* Records for processing *
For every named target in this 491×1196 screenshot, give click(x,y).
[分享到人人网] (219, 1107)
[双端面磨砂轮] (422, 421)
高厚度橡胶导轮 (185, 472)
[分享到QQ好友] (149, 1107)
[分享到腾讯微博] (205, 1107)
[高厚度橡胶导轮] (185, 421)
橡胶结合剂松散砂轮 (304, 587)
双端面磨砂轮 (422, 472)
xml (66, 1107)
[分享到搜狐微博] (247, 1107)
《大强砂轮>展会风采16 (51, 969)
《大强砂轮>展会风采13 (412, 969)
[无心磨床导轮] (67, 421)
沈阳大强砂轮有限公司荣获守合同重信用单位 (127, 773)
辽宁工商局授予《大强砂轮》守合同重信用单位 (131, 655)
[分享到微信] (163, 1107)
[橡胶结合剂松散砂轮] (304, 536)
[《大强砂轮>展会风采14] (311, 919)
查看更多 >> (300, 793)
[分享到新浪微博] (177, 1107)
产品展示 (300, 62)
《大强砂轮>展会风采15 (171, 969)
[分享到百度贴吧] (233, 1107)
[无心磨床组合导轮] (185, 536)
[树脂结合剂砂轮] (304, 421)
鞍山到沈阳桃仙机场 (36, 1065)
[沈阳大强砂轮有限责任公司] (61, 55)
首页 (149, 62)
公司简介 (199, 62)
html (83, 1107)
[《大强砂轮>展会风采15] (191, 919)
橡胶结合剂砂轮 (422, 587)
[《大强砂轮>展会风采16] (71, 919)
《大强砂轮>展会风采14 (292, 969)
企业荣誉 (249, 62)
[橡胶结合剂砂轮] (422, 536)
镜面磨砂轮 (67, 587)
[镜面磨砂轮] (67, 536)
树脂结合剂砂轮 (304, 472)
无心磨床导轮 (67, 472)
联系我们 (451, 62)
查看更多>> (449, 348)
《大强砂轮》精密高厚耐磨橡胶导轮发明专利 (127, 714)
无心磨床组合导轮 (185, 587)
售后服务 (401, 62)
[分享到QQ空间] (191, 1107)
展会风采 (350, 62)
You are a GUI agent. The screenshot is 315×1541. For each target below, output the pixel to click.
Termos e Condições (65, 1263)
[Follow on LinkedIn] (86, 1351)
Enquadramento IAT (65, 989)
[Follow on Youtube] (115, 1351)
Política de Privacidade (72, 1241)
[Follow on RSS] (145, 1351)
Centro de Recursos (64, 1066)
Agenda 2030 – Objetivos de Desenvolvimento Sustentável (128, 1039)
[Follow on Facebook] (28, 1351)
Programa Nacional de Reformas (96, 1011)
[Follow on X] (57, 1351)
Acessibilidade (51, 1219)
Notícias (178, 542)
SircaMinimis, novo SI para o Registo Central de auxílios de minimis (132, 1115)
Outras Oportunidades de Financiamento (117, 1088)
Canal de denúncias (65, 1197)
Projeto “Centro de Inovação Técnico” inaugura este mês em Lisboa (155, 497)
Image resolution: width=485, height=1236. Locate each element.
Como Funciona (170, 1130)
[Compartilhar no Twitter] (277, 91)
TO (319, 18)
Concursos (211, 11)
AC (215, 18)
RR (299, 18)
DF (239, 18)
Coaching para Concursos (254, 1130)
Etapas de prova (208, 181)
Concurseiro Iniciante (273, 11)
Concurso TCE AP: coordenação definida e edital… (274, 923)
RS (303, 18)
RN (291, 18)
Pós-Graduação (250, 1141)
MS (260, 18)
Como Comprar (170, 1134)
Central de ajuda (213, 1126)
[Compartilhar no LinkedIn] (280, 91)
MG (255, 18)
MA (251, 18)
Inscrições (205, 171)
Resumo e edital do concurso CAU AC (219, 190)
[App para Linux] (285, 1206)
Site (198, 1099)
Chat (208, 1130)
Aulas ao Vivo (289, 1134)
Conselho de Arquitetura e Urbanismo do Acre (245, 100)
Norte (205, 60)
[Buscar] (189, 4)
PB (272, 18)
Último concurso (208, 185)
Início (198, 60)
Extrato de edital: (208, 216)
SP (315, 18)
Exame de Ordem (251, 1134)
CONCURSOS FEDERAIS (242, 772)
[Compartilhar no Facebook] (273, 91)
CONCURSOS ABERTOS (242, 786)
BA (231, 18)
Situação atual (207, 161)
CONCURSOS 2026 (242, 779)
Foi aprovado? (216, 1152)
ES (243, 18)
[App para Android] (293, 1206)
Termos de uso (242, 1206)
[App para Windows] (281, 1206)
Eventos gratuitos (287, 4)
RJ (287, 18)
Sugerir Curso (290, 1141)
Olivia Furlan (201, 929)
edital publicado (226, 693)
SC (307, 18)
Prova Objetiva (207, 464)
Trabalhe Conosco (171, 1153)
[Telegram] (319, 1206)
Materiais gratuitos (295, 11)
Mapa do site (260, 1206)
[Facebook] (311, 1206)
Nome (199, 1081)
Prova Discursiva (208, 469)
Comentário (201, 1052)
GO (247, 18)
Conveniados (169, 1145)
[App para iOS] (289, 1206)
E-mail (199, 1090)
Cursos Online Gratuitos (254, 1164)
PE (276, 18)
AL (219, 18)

* Exercise instructions *
Quote the records from the line containing "RJ (287, 18)" up to and including the final line of the records, with no changes.

* Response below *
RJ (287, 18)
Sugerir Curso (290, 1141)
Olivia Furlan (201, 929)
edital publicado (226, 693)
SC (307, 18)
Prova Objetiva (207, 464)
Trabalhe Conosco (171, 1153)
[Telegram] (319, 1206)
Materiais gratuitos (295, 11)
Mapa do site (260, 1206)
[Facebook] (311, 1206)
Nome (199, 1081)
Prova Discursiva (208, 469)
Comentário (201, 1052)
GO (247, 18)
Conveniados (169, 1145)
[App para iOS] (289, 1206)
E-mail (199, 1090)
Cursos Online Gratuitos (254, 1164)
PE (276, 18)
AL (219, 18)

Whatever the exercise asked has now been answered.